Wednesday, April 05, 2006

Abacus (#118; Topic I)

Yesterday, an ex-colleague at the World Bank asked me to substitute for him at two events, both on "China Today", in West Virginia. With a Rotary Club being the sponsor, in my resume, I included a line stating that, at one time, when I was a partner in the Taipei office of an international CPA headquartered in Manila, I was a Rotarian, using Abacus as my name. Ah, abacus, the world's first calculator. An authentic version of this Chinese invention is a rectangular wooden frame, with a fixed divider about 1/4 from the top along the longer side, 17 columns (the number is invariably a prime number: 11, 13, 17, and 19 are commonest); for each column, two beads above the divider, resting at the top of the frame (each with a value of 5) and five below, resting at the bottom of the frame (each with a value of 1). Using an abacus is straight forward -- common sense plus simple directions. For example, in adding numbers 1 through 4 in sequence, one first pushes up a below-divider bead toward the divider, yielding 1; when adding 2 to it, two below-divider beads are pushed up -- the three below-divider beads together represents the new subtotal at this point (3). When adding 3 to this subtotal, pushing three more below-divider beads is no longer possible (only two are still available), one needs to invoke a simple direction: "plus 5 minus 2" ("plus 5" = pushing an above-divider down; "minus 2" = removing 2 below-divider beads) -- the resulting one above-divider bead (with a value of 5) + one below-divider bead = 6. Adding 4 to this subtotal needs another simple direction: "minus 6, increment 1 [to the column to the left]" -- columns are in the base-10 mode; a bead in a left column is 10 times more valuable than its immediate-right counterpart -- here, the bead to the left (with a value of 1 x 10) + no beads in the column to the immediate right (0) = 10. Last December, our son, returning from a vacation in Cambodia, brought back, as a gift to me, an artwork with 2 abacuses, each with 23 columns, with each column having only one above-divider bead and four below-divider beads. (The second above-divider bead and the fifth below-divider bead are for overflows, useful when doing multiplication or division.
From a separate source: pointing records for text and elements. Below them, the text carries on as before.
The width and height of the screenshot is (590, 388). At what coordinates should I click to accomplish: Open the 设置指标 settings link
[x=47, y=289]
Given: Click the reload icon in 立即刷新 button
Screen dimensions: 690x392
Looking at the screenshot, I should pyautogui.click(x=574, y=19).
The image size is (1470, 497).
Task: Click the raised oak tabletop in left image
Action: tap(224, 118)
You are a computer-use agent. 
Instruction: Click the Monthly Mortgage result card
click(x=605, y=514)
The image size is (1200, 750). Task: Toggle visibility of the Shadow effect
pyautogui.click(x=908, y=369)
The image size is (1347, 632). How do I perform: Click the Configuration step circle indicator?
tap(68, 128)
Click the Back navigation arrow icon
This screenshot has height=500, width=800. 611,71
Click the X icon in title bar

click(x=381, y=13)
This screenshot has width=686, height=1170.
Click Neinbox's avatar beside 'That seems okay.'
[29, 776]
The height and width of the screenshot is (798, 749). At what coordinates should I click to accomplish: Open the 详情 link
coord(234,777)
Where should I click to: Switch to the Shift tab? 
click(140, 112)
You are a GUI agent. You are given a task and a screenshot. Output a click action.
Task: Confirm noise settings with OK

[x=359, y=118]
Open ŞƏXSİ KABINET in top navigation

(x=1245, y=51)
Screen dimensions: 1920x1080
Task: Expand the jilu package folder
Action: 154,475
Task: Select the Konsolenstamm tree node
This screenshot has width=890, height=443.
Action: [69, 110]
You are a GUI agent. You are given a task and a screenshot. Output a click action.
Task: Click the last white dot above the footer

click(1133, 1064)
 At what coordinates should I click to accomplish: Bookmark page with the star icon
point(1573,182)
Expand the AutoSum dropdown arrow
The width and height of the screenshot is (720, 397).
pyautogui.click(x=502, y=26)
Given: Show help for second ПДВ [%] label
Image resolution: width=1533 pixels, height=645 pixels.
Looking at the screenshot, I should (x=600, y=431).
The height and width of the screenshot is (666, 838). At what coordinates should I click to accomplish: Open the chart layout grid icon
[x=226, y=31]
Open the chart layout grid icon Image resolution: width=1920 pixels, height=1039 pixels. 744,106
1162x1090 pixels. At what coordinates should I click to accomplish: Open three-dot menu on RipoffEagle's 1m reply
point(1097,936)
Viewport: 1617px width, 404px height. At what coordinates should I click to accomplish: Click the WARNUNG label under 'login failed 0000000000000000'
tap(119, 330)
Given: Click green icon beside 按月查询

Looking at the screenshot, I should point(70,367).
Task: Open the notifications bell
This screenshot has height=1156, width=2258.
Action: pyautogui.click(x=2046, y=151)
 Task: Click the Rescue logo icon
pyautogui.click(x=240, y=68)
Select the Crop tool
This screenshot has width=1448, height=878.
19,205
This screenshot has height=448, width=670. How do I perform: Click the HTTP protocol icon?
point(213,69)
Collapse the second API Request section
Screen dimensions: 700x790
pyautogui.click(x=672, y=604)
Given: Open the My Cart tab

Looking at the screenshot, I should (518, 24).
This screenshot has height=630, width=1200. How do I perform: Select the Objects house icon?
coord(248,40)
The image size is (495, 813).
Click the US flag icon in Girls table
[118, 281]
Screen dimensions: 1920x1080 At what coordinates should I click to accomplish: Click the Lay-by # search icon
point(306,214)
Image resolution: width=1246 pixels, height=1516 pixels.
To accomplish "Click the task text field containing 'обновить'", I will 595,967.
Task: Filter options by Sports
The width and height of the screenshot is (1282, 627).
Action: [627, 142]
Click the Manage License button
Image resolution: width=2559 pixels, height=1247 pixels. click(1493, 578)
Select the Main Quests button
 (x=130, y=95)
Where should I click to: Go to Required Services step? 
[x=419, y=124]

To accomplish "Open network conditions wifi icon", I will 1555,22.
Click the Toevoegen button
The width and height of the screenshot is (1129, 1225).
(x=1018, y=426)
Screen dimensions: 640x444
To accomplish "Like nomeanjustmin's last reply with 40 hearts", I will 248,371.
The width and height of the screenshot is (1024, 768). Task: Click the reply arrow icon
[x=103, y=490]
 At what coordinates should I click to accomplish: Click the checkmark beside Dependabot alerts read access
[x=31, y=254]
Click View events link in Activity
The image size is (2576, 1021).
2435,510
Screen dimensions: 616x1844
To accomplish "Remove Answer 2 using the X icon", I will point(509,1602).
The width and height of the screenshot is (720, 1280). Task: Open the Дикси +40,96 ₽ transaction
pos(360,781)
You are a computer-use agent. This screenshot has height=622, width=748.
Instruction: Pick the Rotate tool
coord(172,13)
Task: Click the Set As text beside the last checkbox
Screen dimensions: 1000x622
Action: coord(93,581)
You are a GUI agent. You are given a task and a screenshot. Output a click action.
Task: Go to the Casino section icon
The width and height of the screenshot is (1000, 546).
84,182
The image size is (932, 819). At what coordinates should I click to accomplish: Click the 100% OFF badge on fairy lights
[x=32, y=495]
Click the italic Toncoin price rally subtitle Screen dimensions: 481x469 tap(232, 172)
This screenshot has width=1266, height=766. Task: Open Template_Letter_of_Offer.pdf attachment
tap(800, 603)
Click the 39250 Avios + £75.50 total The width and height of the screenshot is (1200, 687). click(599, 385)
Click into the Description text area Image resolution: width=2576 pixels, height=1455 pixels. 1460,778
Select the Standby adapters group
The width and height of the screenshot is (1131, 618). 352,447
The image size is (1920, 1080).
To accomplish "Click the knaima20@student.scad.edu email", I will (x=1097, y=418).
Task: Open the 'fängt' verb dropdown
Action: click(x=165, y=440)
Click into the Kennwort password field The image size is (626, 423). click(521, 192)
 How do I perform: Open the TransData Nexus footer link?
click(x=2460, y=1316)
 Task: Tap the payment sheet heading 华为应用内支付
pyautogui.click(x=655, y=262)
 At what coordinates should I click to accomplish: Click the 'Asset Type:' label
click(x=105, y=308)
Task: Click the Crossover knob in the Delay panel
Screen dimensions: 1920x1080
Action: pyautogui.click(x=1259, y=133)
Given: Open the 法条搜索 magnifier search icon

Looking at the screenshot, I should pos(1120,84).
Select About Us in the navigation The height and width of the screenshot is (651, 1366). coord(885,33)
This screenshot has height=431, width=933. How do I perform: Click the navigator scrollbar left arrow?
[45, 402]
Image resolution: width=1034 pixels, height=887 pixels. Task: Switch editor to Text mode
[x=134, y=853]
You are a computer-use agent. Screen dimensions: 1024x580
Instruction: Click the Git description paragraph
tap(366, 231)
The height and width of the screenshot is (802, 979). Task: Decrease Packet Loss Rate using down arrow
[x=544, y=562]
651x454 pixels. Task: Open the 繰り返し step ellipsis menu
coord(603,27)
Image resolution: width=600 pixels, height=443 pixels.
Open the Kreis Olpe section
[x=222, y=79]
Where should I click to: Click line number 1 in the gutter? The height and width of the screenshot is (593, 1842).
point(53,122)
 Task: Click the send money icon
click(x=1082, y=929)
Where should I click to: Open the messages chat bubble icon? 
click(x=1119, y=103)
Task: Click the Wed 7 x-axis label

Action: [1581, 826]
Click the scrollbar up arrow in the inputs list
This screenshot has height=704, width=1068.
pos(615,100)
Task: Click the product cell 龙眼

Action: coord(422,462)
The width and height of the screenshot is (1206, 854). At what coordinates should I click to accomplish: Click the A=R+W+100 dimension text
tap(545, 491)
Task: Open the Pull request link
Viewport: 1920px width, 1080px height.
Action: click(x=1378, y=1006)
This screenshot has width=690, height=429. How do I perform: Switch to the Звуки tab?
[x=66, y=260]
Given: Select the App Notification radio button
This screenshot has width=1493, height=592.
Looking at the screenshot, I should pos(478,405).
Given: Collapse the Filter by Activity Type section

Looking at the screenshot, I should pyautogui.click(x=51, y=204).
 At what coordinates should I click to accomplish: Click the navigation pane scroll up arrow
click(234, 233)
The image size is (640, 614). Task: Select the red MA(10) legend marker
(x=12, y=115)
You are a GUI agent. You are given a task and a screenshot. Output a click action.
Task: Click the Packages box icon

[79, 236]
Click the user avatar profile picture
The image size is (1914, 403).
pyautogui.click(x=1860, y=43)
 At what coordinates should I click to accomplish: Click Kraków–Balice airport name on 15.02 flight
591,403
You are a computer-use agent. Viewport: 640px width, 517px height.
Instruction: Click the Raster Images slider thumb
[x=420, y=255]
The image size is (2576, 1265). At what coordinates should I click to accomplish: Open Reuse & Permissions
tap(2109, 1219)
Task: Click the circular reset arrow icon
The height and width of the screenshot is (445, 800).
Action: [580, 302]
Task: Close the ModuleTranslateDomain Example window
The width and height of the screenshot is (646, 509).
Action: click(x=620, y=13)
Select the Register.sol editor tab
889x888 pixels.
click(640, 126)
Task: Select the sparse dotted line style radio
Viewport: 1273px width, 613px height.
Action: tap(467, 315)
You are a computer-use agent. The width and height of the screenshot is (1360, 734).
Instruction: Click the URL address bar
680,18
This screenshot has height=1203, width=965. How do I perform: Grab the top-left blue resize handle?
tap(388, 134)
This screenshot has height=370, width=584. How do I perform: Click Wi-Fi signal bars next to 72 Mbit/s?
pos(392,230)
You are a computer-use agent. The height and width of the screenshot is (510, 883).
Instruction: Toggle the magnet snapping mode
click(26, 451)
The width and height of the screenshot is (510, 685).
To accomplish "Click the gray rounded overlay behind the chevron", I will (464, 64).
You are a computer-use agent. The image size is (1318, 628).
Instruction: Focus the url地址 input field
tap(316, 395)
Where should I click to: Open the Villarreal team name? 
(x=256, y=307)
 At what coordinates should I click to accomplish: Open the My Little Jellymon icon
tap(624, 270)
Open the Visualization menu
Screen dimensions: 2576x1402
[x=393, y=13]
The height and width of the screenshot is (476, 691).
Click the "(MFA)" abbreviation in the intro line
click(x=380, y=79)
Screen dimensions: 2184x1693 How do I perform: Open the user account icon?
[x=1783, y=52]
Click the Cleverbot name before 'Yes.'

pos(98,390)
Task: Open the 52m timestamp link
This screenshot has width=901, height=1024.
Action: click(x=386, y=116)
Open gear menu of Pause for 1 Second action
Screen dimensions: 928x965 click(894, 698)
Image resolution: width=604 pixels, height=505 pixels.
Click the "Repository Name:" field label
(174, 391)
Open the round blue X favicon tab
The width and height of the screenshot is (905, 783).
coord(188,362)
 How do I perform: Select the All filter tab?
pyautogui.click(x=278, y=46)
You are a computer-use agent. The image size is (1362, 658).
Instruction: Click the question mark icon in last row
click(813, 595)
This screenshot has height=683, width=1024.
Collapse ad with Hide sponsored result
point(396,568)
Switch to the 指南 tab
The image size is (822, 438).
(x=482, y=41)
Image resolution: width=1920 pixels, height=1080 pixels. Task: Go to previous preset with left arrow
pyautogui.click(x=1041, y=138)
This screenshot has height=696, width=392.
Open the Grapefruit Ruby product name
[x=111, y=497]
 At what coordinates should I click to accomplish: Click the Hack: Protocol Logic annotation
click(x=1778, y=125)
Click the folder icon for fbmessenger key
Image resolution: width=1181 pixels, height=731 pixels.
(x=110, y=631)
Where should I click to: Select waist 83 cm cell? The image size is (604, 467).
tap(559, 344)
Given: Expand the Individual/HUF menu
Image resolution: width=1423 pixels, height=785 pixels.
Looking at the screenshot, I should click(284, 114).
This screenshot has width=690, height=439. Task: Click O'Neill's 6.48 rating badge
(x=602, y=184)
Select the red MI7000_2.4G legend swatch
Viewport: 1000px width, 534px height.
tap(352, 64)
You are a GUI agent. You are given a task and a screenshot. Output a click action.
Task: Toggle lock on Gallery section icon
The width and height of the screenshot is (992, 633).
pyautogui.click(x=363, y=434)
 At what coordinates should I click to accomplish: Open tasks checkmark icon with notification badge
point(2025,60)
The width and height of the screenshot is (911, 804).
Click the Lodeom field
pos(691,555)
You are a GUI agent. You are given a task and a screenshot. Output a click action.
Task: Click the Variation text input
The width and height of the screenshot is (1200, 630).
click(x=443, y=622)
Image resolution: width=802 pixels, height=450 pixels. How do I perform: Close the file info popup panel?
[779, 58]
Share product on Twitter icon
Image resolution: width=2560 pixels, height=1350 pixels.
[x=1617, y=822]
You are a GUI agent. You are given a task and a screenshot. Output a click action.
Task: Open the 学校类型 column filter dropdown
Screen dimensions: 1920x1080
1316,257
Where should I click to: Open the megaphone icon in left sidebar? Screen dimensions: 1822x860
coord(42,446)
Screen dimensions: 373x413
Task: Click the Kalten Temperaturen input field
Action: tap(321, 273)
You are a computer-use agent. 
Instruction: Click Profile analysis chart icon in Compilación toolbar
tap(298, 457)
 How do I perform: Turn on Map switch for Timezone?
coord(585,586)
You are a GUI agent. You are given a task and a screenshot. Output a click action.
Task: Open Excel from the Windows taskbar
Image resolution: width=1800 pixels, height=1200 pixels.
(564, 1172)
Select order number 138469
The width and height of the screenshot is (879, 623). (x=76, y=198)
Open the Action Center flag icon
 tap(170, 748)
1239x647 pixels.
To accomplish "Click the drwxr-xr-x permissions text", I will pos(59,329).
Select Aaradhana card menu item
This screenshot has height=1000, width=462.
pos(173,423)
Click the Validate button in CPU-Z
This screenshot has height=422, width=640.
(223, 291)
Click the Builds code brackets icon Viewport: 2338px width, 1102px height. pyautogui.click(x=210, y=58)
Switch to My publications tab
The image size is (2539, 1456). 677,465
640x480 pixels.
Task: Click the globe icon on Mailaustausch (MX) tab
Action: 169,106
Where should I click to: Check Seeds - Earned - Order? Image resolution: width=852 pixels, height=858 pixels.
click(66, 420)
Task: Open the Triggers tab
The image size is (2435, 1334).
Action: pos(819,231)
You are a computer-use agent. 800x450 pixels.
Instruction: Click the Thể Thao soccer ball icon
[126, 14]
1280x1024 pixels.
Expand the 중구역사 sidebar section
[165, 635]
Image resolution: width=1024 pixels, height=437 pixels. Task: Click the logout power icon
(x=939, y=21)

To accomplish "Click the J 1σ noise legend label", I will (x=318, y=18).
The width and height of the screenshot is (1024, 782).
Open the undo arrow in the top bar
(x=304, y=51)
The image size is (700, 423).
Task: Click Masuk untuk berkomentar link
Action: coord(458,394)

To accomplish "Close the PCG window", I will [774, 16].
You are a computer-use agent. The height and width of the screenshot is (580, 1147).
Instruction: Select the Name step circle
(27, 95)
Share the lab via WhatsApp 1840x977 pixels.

They are frequently omitted in abacuses made in Japan and other Asian countries.)
Posted 7:45 pm, Wednesday, April 5, 2006

1 Comments:

Anonymous Anonymous said...

Ah-yes! I remember my parents using the abacus to calculate everything when I was growing up. I also recall how a man with an abacus was pitted against another with an electronic calculator - often, the former won. We don't hear about those competitions anymore. Perhaps technology has trumped traditional abacus.